The 25-year-old biology and aquatic science teacher at Chesapeake High School, in Essex, is using software that creates a virtual, three-dimensional environment, similar to a video game, to teach children the fundamentals of biology and science. It's a new program that began this fall at the school.
"A lot of kids learn by doing," Scalice said in a recent interview. "A lot of adults learn by doing. If they're doing, they're learning."
Developed by engineers at the Johns Hopkins Applied Physics Laboratory in North Laurel, the software creates virtual environments for students to navigate and test out laws of science and math.
The program Scalice is teaching allows the virtual environments to create different scenarios. One scenario, for example, is that a certain species of fish have died off and the students have to take virtual water samples and do virtual tests to see why the fish died off. Another involves figuring out the angles and trajectory needed to launch a night vision camera into the distance.
Reese Glidden, 16, a junior at Chesapeake High, said he started working with the program over the summer when the new laboratory was installed. Currently, he is using a virtual recreation of the 1980 volcanic eruption of Mount St. Helens in Washington state, to investigate the environmental effects of the eruption.
"It just gives you a different way to learn," Glidden said. "You feel like you're actually the focus. ... It's almost like you're getting one-on-one attention from the teacher."
Glidden said the program appeals to the students of his generation, many of whom, like Glidden, are very familiar with video games.
"I think students who play video games can really relate to it and grasp on pretty quickly," he said.
Funded by feds, school system
The virtual learning project was funded through a $1.5 million grant from the U.S. Department of Education and $2 million from the Baltimore County schools for installation costs at Chesapeake from Baltimore County Public Schools, according to schools spokesman Charles Herndon.
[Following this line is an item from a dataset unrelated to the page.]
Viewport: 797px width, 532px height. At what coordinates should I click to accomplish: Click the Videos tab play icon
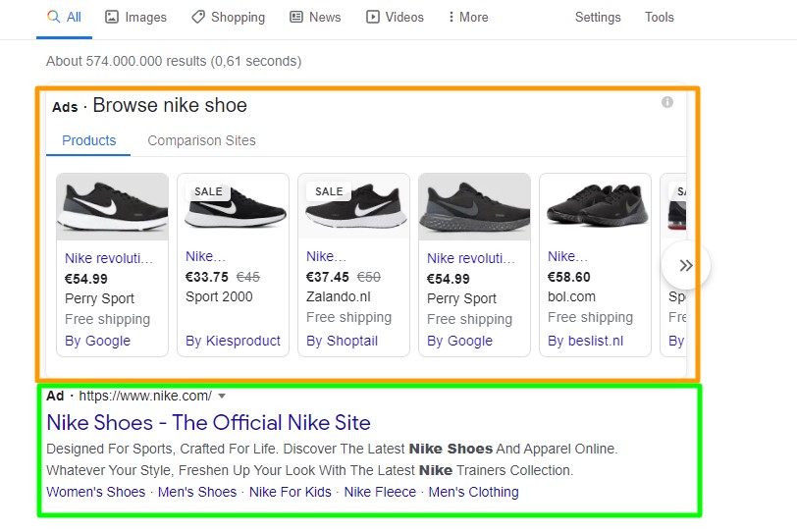pyautogui.click(x=373, y=17)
The technology was developed for Baltimore County and Chesapeake is the only school using it now, Herndon said.
But the school system might eventually expand it into other schools, and other school systems also are interested.
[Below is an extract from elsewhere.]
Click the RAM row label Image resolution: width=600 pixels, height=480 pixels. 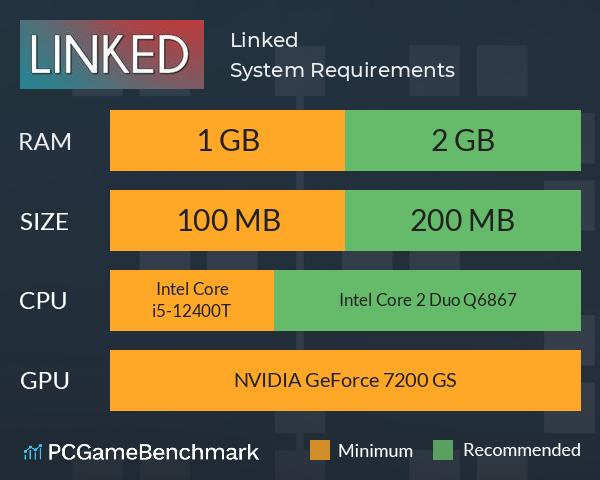45,142
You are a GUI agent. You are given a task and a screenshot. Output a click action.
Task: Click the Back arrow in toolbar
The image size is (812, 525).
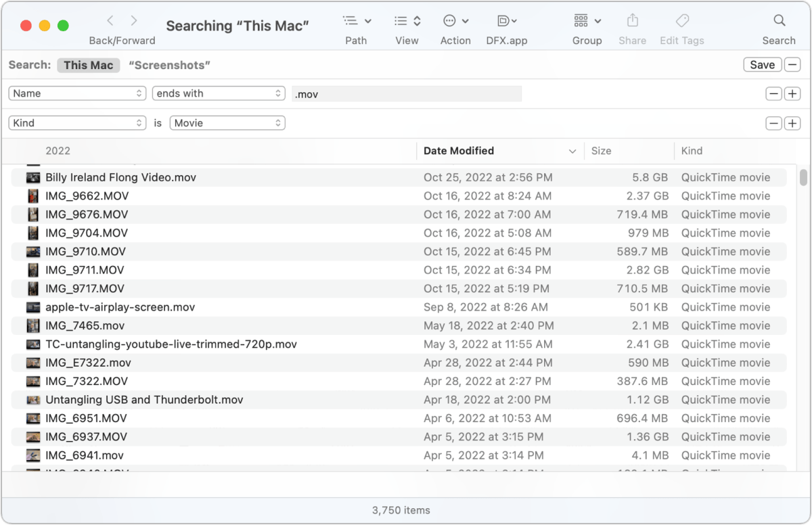click(110, 21)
"It's certainly something that a lot of people are looking at," Herndon said.
Tim Frey, a supervisor of the APL team that developed the software, said the engineers who designed it had video games in mind.
"The look and feel is going to look and feel like the gaming environments they (students) are used to," he said.
Jim Miller, a software engineer who helped design the program, said he wanted to make sure the software could use a variety of environments for students to explore. One environment being considered, he said, is the moon surface.
"The NASA mission is just cool," Frey said. "If we can give them some science training on a non-earth environment that might be a win-win for everyone."
Because Scalice is open to what he sees as the future of education, he knows that his role will have to change. Rather than standing in front of a classroom with notes, a board and a piece of chalk, Scalice envisions himself in more of a coaching role, providing students with one-on-one information after initially teaching the lesson.
"I'm doing less but doing more," he said.
For Frey, whose teams of software engineers are used to creating virtual three-dimensional environments for the Department of Defense, the work for Baltimore County was a chance to do something different. It was, he explained, a welcome opportunity to "get kids fired up about science and math."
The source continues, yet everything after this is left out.